Another common knock on L.A. is that it's a lonely place, and that its suburbs are the most lonely of all. Friends of Velez, however, describe a vibrant and dependable woman eager to assist neighbors with the trash or fix their washing machine.

"She is always there like Johnny on the spot, helping," said Vicki Ahlers, a 66-year-old neighbor. "She is the type of person everyone would love to have as a neighbor."

In 1999, Velez decided her life again needed some new seasoning. Desiring a car that would let her savor the Southern California sun, she chose a white Mitsubishi Eclipse with a black convertible top.

"I was entitled to a fun, little, black-and-white convertible," she said. "And black and white is like the yin and the yang."

In picking a customized license plate, Velez listed 12 possibilities. She didn't think her top choice - "I LA" - would be available, so she placed it at No. 12.
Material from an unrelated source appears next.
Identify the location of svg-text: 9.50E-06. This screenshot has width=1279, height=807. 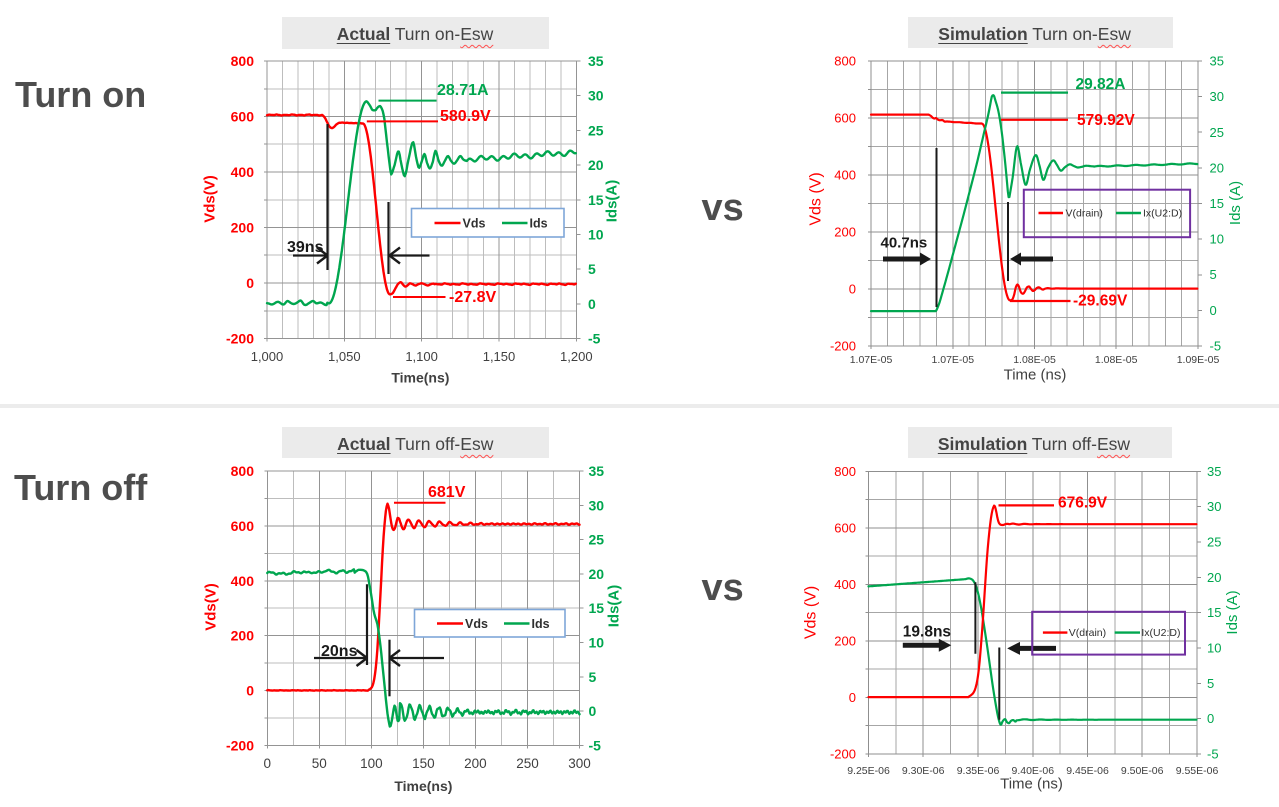
(1142, 771).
But as the DMV checked No. 1, No. 2 and on through No. 11, the clerk had the same response.

"Sorry. Taken. Taken. Taken."

No. 12 was available - and a rare find.

"I wouldn't be surprised if somebody offered her $10,000 for that," said Richard Barnett, president of GreatPlateExchange.com, a site through which collectors can buy, sell and trade vanity plates.

A few months later someone spotted the license plate and offered Velez $1,000.

"Sorry. Not tempting enough," she recalled saying. "Then he asks, `Do you know Randy Newman?"'

Newman, whose publicist said he was too busy for an interview, wrote the 1980s hit "I Love L.A."

"From the South Bay to the Valley/From the West Side to East Side/Everybody's very happy/`Cause the sun is shining all the time/looks like another perfect day

"I love L.A."

Velez does not know the Oscar-Emmy-Grammy-winning composer. But she shares his sentiments about their adopted hometown.

"Most New Yorkers, or most people from out of town, they hate L.A. I truly, truly love L.A.," she said. "I'm a transplant and I love the place. Pollution and all, I love it. High real estate prices and all, I love it."

She later added: "I feel like I have been on vacation 26 years."